▶ **EXERCISE OBJECTIVE**
Copy out each line containing "computer" from the entries below.

(Entries taken from a collection)
============================================================

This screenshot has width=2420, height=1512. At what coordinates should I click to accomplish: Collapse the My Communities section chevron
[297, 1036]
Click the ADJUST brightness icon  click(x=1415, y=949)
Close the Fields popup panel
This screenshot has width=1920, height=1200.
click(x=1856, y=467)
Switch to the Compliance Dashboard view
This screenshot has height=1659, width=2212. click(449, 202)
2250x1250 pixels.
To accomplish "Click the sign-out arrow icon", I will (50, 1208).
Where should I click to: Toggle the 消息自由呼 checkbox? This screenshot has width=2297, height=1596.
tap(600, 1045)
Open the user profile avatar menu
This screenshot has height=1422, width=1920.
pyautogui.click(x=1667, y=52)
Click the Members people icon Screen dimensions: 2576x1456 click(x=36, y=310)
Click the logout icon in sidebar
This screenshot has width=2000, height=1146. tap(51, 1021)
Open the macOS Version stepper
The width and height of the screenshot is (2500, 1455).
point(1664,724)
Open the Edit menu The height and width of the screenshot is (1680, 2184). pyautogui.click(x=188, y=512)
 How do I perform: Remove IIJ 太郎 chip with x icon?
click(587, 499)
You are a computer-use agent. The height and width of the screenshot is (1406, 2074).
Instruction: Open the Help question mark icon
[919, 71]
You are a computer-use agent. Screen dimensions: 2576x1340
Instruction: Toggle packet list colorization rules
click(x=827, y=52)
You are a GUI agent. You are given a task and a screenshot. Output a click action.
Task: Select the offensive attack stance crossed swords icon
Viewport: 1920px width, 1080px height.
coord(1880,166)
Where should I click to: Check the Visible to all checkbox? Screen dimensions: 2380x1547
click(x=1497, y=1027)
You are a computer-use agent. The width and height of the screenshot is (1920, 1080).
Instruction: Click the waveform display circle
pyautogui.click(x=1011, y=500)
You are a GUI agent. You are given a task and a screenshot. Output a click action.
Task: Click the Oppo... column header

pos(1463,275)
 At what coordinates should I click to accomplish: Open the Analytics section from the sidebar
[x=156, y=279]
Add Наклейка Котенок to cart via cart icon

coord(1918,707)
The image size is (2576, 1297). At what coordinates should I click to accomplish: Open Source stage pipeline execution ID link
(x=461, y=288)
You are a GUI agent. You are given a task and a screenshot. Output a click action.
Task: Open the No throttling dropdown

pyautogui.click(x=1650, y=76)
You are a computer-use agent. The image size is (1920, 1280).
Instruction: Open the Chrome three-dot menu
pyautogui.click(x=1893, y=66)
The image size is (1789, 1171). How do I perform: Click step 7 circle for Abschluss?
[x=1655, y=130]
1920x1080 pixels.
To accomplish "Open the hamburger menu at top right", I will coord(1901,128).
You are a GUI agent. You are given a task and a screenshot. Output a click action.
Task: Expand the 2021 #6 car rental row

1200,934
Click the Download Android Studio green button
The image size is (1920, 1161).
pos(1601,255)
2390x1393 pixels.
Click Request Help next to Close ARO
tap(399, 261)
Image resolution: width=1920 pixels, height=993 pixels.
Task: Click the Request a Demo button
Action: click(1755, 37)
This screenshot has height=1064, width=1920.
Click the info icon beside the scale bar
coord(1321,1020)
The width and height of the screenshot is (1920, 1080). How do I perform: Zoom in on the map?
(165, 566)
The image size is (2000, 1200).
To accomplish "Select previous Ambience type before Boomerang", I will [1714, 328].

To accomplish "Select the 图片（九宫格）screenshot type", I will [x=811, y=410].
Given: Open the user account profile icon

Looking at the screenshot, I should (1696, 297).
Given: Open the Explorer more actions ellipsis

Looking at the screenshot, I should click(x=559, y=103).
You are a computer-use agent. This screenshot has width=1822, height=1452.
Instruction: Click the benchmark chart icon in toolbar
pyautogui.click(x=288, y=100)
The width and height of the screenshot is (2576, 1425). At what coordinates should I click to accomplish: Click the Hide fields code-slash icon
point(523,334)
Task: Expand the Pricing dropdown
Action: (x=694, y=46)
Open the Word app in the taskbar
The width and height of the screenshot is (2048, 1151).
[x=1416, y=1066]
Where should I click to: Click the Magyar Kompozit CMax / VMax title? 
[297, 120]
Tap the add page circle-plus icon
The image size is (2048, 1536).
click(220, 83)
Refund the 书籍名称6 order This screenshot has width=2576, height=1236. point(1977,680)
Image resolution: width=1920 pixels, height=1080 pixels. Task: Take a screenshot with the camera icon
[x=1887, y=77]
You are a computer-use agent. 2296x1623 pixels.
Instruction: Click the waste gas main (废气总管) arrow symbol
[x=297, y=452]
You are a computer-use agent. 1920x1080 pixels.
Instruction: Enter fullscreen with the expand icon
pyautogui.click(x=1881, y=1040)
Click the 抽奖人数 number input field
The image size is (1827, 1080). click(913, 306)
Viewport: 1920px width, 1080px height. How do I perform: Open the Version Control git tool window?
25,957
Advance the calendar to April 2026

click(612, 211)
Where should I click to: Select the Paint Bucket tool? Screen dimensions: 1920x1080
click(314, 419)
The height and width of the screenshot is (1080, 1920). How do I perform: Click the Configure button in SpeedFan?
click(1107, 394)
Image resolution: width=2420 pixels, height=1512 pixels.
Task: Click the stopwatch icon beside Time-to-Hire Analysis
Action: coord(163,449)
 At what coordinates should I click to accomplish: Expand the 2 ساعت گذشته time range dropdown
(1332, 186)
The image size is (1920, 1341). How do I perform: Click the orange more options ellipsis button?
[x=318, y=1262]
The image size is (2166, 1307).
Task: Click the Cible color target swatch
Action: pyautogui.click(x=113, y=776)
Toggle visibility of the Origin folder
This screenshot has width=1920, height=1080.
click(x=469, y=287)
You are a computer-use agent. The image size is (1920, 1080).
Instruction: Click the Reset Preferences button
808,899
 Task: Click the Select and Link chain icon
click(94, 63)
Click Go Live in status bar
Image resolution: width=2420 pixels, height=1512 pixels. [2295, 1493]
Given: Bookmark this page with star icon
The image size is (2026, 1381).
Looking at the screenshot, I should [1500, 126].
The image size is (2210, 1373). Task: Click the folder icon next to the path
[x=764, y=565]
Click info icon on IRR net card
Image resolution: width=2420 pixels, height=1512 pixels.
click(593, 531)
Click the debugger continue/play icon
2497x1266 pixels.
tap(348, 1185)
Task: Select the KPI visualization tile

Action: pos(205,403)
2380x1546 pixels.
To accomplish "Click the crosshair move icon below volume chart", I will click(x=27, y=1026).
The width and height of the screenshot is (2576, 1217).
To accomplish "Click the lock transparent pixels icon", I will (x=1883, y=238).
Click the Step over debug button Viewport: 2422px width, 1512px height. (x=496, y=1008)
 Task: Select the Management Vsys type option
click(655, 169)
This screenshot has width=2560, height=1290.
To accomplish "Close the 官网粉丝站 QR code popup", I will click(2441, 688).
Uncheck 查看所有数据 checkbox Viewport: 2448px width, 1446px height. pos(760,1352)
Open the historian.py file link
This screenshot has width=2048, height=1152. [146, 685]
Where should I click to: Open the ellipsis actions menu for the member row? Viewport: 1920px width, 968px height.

============================================================

▶ **EXPECTED OUTPUT**
You are a computer-use agent. The height and width of the screenshot is (1406, 2074).
You are a computer-use agent. Screen dimensions: 2576x1340
You are a computer-use agent. The width and height of the screenshot is (1920, 1080).
You are a computer-use agent. The image size is (1920, 1280).
You are a computer-use agent. This screenshot has width=1822, height=1452.
You are a computer-use agent. 2296x1623 pixels.
You are a computer-use agent. 1920x1080 pixels.
You are a computer-use agent. The image size is (1920, 1080).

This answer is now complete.